Things are typically much more stable in this part of the country. Nearly 80 percent of mallards, 70 percent of Canada geese and 50 percent of the wood ducks shot in Pennsylvania were born here, he said, so habitat conditions elsewhere don't have as much impact.
But that doesn't mean the hunting here will be poor, he added. Just the opposite is expected.
Habitat conditions in the areas from which Pennsylvania draws its birds were rated as good to excellent, and that should mean average to above average numbers of birds.
“We're anticipating a good season,” Jacobs said. “Now, of course, we have to see how the weather plays out, and what that means in terms of triggering movements of ducks. But we should be seeing healthy fall flights throughout Pennsylvania this year.”

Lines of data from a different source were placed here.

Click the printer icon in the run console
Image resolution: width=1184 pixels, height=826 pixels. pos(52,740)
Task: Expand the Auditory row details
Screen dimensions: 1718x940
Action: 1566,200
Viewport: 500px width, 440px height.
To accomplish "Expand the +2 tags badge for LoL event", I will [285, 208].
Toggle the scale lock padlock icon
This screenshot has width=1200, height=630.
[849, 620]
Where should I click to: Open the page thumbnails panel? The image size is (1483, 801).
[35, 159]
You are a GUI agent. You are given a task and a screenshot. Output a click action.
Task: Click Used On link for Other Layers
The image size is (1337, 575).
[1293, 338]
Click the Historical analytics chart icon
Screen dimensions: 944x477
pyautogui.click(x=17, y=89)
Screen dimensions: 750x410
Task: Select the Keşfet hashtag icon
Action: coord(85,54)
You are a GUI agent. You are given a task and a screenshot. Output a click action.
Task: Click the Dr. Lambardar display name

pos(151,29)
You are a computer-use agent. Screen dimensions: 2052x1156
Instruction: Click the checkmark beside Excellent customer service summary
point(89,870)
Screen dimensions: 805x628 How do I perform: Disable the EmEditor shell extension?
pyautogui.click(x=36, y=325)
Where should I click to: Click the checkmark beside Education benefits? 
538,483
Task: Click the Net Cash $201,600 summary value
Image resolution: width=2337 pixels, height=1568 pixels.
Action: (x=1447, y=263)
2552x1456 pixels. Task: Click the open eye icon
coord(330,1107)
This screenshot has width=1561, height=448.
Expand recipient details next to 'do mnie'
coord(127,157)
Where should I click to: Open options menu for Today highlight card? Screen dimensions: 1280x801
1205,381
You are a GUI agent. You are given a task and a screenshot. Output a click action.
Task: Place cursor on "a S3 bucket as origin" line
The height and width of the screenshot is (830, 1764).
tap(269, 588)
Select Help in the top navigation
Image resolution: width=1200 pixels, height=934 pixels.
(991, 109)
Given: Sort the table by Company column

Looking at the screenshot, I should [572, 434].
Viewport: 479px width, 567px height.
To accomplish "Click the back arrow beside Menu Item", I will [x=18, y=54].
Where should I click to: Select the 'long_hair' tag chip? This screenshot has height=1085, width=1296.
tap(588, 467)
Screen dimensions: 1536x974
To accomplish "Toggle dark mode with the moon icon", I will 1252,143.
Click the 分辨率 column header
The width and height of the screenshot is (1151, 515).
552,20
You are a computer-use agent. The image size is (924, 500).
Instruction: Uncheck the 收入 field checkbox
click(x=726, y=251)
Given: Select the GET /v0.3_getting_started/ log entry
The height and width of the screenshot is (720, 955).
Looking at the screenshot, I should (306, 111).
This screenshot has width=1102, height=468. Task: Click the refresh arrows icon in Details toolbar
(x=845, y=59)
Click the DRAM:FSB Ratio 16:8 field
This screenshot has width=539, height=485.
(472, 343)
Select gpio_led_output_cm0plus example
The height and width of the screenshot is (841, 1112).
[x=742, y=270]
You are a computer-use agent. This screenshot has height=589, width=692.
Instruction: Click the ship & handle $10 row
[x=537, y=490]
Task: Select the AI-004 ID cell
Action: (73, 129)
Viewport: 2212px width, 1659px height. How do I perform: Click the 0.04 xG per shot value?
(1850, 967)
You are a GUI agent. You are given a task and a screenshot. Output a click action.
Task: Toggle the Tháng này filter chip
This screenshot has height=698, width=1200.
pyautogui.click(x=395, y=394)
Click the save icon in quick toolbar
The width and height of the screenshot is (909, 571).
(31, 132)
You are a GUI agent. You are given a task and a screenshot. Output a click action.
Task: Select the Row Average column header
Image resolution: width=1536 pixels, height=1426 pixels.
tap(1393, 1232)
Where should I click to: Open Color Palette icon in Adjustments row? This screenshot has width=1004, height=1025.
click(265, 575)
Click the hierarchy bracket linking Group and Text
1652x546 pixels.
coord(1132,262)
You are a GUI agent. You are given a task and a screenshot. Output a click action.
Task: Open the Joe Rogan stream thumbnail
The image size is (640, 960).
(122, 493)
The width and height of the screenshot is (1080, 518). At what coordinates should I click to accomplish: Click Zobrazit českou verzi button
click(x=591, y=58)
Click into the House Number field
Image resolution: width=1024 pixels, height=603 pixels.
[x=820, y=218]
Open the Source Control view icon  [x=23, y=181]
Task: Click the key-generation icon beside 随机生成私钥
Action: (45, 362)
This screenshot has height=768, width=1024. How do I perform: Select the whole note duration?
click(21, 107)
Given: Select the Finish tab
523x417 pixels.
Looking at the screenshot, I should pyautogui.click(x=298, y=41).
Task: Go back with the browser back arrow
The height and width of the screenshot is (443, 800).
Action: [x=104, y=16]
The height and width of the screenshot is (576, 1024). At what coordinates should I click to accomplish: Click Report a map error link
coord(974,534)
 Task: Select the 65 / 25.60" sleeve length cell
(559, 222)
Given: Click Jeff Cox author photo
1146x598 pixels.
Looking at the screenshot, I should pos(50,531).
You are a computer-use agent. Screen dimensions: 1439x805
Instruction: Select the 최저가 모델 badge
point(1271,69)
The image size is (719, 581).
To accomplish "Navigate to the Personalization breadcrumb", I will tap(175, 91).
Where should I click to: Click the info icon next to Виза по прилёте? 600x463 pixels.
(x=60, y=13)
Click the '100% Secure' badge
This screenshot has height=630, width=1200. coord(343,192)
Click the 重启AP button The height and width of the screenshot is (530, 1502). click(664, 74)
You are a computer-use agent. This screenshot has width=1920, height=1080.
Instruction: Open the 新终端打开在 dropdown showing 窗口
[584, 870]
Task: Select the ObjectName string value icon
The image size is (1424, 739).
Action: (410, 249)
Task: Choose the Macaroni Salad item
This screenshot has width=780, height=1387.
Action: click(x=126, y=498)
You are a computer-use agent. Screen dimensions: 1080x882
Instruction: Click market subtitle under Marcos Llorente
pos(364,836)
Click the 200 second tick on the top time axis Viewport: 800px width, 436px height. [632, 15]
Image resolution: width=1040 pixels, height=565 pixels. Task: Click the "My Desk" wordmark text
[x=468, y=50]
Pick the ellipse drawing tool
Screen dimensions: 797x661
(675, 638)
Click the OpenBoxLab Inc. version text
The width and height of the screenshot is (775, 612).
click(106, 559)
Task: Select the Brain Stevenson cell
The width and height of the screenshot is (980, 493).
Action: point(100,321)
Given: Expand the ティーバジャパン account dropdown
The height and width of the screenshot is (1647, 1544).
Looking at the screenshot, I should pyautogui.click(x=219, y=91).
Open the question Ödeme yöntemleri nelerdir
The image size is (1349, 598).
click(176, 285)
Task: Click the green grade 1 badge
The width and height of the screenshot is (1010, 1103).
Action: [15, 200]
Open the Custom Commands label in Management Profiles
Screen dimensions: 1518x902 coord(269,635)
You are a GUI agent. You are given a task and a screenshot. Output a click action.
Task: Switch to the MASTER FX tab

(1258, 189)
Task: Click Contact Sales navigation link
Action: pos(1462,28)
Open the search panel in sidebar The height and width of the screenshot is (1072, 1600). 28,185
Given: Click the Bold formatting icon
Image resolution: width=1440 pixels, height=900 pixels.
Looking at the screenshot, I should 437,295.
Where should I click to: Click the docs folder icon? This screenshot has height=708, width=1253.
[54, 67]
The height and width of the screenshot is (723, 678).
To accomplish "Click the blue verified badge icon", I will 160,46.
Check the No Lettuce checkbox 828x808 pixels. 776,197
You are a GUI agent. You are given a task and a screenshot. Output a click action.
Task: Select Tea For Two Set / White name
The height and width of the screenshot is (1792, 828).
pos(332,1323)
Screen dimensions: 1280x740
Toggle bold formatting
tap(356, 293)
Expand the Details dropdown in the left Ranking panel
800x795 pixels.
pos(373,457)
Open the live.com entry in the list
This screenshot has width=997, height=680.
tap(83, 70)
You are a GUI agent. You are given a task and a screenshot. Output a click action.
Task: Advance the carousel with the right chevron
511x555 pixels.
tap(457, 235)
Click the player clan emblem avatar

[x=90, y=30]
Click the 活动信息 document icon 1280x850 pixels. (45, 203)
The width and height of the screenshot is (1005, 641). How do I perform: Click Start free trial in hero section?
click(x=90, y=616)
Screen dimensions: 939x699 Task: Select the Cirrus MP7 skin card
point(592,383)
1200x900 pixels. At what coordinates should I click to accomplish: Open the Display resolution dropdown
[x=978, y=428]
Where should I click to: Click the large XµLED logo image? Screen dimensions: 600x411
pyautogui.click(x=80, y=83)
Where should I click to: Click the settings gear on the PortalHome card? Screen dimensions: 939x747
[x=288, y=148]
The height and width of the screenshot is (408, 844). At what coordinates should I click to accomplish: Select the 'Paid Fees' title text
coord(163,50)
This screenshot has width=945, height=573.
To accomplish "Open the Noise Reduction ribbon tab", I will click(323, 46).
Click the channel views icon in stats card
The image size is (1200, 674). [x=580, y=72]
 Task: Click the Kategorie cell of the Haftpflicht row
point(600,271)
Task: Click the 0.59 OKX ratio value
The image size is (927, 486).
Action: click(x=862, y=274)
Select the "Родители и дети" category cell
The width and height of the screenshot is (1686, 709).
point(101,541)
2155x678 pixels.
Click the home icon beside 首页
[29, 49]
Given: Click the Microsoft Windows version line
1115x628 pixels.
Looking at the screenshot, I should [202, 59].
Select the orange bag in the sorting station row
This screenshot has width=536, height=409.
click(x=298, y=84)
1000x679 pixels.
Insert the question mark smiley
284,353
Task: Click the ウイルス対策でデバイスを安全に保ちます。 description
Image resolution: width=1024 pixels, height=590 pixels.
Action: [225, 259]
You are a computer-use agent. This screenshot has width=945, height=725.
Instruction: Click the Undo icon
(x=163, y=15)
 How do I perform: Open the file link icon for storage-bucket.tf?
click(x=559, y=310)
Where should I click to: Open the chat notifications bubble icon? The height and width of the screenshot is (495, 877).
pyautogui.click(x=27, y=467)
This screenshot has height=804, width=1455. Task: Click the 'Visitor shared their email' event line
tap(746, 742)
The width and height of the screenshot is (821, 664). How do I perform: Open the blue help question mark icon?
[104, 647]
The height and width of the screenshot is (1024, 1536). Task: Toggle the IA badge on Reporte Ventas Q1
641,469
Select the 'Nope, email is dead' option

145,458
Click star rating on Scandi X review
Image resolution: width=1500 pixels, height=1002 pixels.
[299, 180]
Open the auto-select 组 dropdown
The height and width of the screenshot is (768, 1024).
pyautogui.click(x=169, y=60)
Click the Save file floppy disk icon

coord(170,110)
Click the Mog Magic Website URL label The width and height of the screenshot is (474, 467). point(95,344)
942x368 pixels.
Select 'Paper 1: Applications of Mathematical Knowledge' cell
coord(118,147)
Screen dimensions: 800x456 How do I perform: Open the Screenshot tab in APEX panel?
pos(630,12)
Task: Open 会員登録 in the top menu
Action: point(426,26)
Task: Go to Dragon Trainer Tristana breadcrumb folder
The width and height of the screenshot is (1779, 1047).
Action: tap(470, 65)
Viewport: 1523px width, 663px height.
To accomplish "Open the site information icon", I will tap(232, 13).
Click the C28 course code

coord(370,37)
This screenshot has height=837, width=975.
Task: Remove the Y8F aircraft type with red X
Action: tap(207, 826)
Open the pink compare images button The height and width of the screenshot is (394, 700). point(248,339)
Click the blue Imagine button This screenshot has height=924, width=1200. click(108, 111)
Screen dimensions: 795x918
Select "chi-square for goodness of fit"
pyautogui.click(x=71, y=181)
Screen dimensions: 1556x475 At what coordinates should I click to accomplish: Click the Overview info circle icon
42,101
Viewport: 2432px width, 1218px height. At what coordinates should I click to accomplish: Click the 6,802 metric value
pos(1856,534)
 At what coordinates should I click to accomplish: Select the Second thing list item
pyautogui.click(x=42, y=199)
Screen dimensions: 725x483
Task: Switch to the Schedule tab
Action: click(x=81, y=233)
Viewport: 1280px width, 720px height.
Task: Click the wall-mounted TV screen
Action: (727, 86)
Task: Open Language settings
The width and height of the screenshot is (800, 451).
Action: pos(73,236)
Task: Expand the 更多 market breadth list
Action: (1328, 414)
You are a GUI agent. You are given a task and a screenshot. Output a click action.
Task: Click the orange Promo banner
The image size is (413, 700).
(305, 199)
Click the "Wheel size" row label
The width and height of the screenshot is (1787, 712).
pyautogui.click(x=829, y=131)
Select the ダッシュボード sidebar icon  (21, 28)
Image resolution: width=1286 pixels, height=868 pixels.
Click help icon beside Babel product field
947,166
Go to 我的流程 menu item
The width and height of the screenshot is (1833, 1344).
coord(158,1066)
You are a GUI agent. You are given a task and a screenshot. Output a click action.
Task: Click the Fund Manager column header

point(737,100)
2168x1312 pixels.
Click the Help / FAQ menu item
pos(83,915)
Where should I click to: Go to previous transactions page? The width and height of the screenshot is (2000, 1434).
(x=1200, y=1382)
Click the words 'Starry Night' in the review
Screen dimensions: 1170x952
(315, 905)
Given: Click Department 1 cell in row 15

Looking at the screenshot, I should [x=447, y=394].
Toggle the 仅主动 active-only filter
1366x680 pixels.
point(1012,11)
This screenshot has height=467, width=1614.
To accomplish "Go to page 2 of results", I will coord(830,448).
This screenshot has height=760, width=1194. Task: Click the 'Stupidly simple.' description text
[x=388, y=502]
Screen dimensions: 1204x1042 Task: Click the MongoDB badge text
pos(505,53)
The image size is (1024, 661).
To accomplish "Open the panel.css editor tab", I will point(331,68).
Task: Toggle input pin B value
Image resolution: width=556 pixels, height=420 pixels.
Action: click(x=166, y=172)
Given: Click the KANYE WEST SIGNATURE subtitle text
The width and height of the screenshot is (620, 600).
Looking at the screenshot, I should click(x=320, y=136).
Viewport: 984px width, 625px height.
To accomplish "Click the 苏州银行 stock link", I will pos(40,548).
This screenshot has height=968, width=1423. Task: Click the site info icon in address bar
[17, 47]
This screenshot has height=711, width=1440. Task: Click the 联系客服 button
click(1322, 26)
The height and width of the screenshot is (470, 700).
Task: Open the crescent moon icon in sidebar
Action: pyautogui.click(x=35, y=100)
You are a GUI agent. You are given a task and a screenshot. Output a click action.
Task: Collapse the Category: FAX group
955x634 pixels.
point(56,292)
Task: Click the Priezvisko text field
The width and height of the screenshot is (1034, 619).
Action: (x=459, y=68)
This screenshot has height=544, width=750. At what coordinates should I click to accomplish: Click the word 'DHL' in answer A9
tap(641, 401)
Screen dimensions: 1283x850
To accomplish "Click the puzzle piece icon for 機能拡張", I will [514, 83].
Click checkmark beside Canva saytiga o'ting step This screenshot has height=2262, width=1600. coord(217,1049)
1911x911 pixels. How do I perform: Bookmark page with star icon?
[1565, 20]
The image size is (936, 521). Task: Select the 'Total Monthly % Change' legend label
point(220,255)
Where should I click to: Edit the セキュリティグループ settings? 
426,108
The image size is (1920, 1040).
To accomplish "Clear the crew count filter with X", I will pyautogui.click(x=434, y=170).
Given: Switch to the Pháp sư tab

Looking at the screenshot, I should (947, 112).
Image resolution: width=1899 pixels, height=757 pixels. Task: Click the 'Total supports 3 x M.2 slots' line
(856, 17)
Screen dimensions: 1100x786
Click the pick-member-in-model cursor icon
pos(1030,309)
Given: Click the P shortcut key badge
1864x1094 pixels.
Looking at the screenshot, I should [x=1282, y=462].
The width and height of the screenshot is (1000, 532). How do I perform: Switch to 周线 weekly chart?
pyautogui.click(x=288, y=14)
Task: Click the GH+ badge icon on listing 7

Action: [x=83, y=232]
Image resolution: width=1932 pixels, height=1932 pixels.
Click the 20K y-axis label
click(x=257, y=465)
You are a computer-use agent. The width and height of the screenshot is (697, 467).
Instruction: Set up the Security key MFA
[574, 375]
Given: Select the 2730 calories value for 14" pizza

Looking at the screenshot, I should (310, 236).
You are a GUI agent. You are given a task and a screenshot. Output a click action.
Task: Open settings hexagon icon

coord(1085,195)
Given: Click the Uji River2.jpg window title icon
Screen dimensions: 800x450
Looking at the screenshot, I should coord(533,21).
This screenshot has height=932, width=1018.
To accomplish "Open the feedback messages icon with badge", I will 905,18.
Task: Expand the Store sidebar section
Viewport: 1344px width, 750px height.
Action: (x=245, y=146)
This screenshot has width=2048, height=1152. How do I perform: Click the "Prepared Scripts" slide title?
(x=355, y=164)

Mallards are the most important duck to Pennsylvania. Hunters took 38,476 last season. Their numbers are stable, by recent standards, if below the long-term average, Jacobs said. There were an estimated 72,014 breeding pairs this spring.
The number of wood ducks, the second-most harvested duck with 22,511 taken last year, are stable to increasing, Jacobs said. There were an estimated 61,153 breeding pairs this year, an increase of 16 percent over the long-term average.
As for Canada geese, well, there's no shortage of them either.
Ideally, Pennsylvania should be home to about 150,000 breeding pairs, Jacobs said. It has about 241,000, with the highest concentrations in the southwest and southeast corners of the state.
That's partly because hunters are taking as many as hoped.
They killed 104,000 geese last fall and winter. That's about 41 percent fewer than they take in more typical years, though. Jacobs blamed that on lack of effort. Hunters — because of the poor economy, lack of time, family commitments or something else — aren't killing geese the way they were prior to 2008.
“The amount of effort in terms of hunter days really drives our harvest numbers. They're very highly correlated, hunter days and harvest,” he said.
Those who go out looking for ducks and geese should find them in lots of places. In wet years, when there are lot of ponds, seeps and wet spots, waterfowl tend to disperse, Feaga said.
That's a good thing, Jacobs said. Hunters won't find birds concentrated in just a few spots, as in dry years, so they may have to do a little more scouting and move around a bit to keep on them.
But, he added, that means less pressure on individual birds, something that will likely keep them around longer into the season.
“You can oftentimes find new birds in secluded areas away from hunting pressure,” Jacobs said. “You just have to keep poking around and looking for the good habitat.”
Certainly, this is the year to do that, Feaga added. There will be lots of opportunity.
“We may not have the ducks and geese they do in the prairie pothole region or the Mississippi Flyway, but we still get our fair share, enough to keep the great waterfowling tradition we have alive,” he said.